» **Problem set**:
1) Answer these questions from the sneaker interview, one per line:
(a) What pair of sneakers did the speaker get in middle school?
(b) Where did the speaker live for the first five years of life?
(c) Who got the speaker that first pair?
2) Rewrite everything in the sneaker interview from "You are the" down to "in my life.", renaming "shoes" as "footwear" throughout.
3) Carry on the sneaker interview with what follows its last sentence.

» **Text to read**:
◇ ◇ ◇ ◇ ◇ ◇ ◇

You are the new kid on the block when it comes to luxury sneakers, where did your passion for shoes come from and when did you start designing them?
In some ways, I’ve always been the new kid on the block and perhaps the perspective that comes with being an outsider is something I’ve come to appreciate as an adult. My fascination for shoes must’ve started when I got my first pair of Nike Air Max in middle school. I’m not even quite sure why my Mom got me those but essentially, my interest in fashion took root in sneakers from that point on. Although I was born in America, I spent the first five years of my life living abroad in Taiwan. So while I grew up as somewhat of an introvert, it was, in fact, fashion that enabled a great deal of self-expression for me. I would have to attribute my passion for shoes to this time in my life.

◇ ◇ ◇ ◇ ◇ ◇ ◇

» **Supplied data**:

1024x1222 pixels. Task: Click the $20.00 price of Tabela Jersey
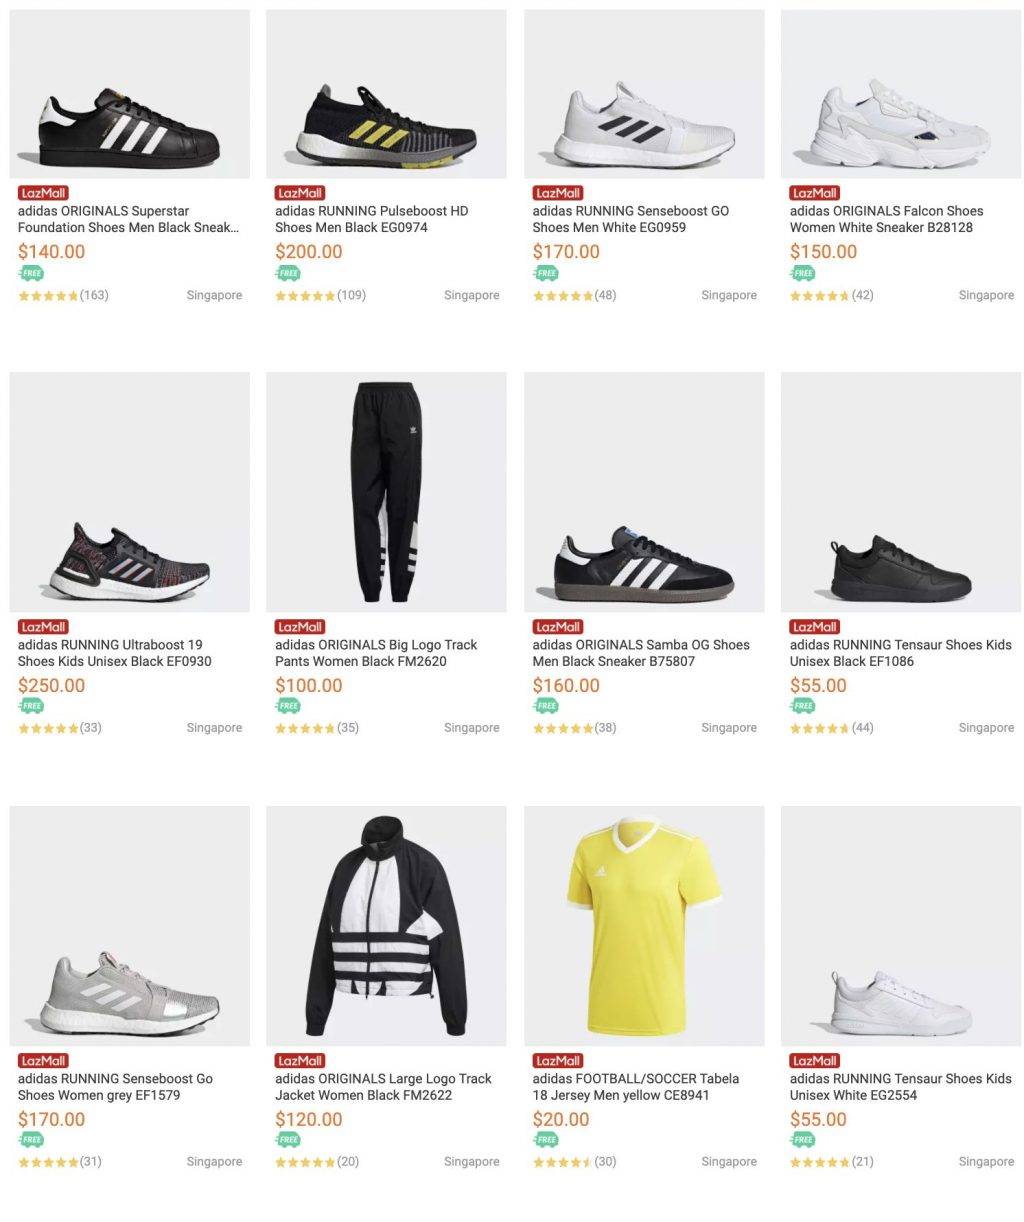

◇ ◇ ◇ ◇ ◇ ◇ ◇

» **Responses to the tasks**:
1)
(a) Nike Air Max
(b) Taiwan
(c) The speaker's Mom

2)
You are the new kid on the block when it comes to luxury sneakers, where did your passion for footwear come from and when did you start designing them?
In some ways, I’ve always been the new kid on the block and perhaps the perspective that comes with being an outsider is something I’ve come to appreciate as an adult. My fascination for footwear must’ve started when I got my first pair of Nike Air Max in middle school. I’m not even quite sure why my Mom got me those but essentially, my interest in fashion took root in sneakers from that point on. Although I was born in America, I spent the first five years of my life living abroad in Taiwan. So while I grew up as somewhat of an introvert, it was, in fact, fashion that enabled a great deal of self-expression for me. I would have to attribute my passion for footwear to this time in my life.

3)
Both my parents are architects by trade - my mother, a naval architect and my father in environmental engineering. They designed every home we ever lived in which was something that was always very impressive to me. I basically grew up in a product of their conception. Beyond that my father was a truly skilled portrait artist, inspiring a love for me to sketch at a young age. Drawing was something I could get totally lost in, sketching anything and everything for hours, completely running wild with my imagination. Yet it was my father’s innate ability to capture an essence of an individual’s soul in his portraits, which became something I felt like I needed to emulate.
I don’t necessarily come from a design background per se. I studied Finance and Marketing at NYU and only got involved in fashion when I took a job as a buyer at the American department store, Lord and Taylor. It certainly was a great way to cut my teeth in the business of fashion and to learn how to understand the consumer, but even then, I felt a sort of pressure that I was underutilizing my creativity. I got into a product development role at Express, then part of Limited Brands, but I still felt like it wasn’t enough. Finally, I sought advice from my friend’s father whom, at the time, was the President of Steve Madden Men’s. Understanding my background and with his own endeavors in mind, he invited me to join him to launch his own family’s 30 year old brand, JUMP, in the US as he prepared to leave Steve Madden.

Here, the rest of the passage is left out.